With her younger brother, William Martin Beauchamp (1830-1925), she developed a lifelong interest in the Onondaga tribe (whose members she first saw in her father’s store), botany, religion and literature.
She wrote rhyming verse for her friends, and wrote down favorite poems in her scrapbook in a very clear and precise hand. And friends added their favorite verses to her scrapbook, also in a very clear and precise hand, such as was taught in the nineteenth century. Her scrapbook was also a place for pictures, etchings that had come her way, showing her interest in architecture, botany, Indian maidens and women of fashion.
She became a regular contributor to children’s magazines; at the age of 14, she wrote a serial that ran for six months. Still in her teens, she placed an illustrated tale in Peterson’s Magazine. In her twenties, living at home, she was challenged by ill health, and her writing shifted to religious verse, published often under the pen name “Filia Ecclesiae.”
At the age of 28, accompanied by a younger brother, she returned to England, where she stayed for nearly two years.
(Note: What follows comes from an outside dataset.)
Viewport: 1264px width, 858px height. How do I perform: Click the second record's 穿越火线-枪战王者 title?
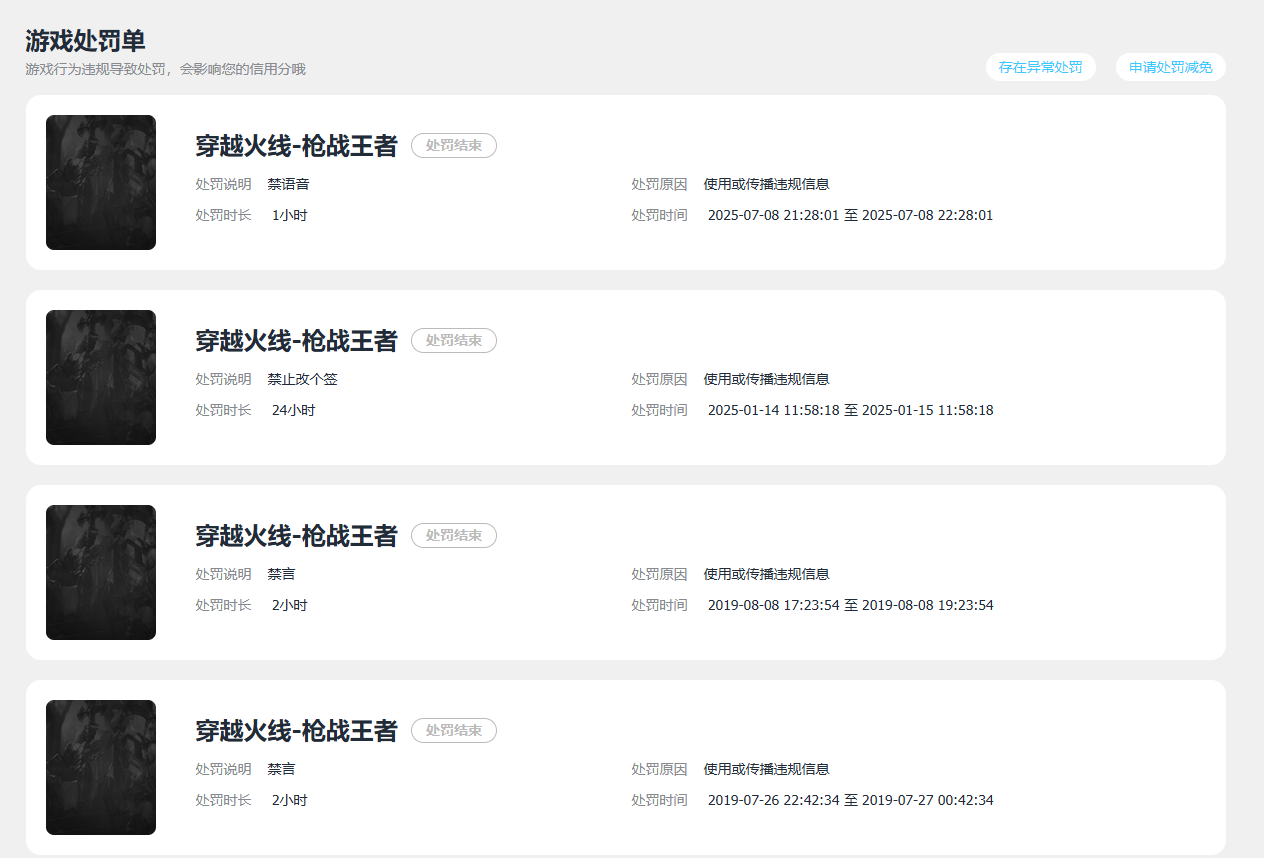[x=297, y=340]
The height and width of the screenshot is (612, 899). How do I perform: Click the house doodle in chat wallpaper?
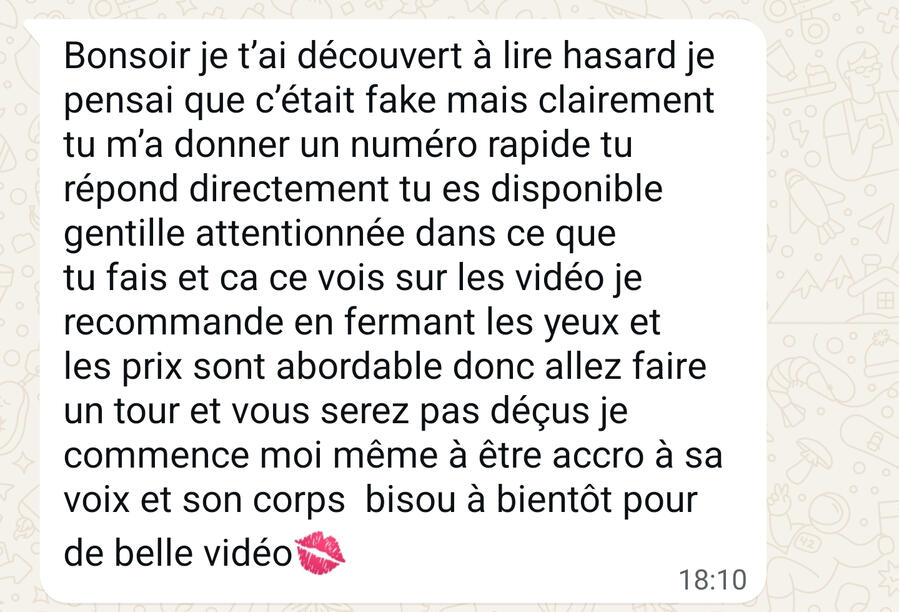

An uncle, a vicar in Wells, asked her to write a guidebook for Wells Cathedral; it was published in 1856, after she had returned to Skaneateles.
Having worshipped in England for two years, she found herself holding up the American version of the Anglican church for comparison. She wrote a series of papers entitled The Emigrant’s Quest, or Is It Our Own Church? which were collected and published “in a small, neatly bound volume of only ninety-two pages, which one could put into his vest pocket.” Edward Isidore Sears, in The National Quarterly Review, commented:
“This is an unpretending tiny volume; but the author, of whom we have no personal knowledge, could have rendered a much larger work interesting and attractive. The story purports to be that of an English emigrant belonging to the Anglican Church, whom the injustice of an avaricious landlord had forced to abandon the home of his ancestors and emigrate to this country. The unfeeling conduct of the landlord; the grief of the family at having been dispossessed merely because the lease happened to expire; their parting with their friends, &c., are each portrayed by Mr. Beauchamp with considerable pathos.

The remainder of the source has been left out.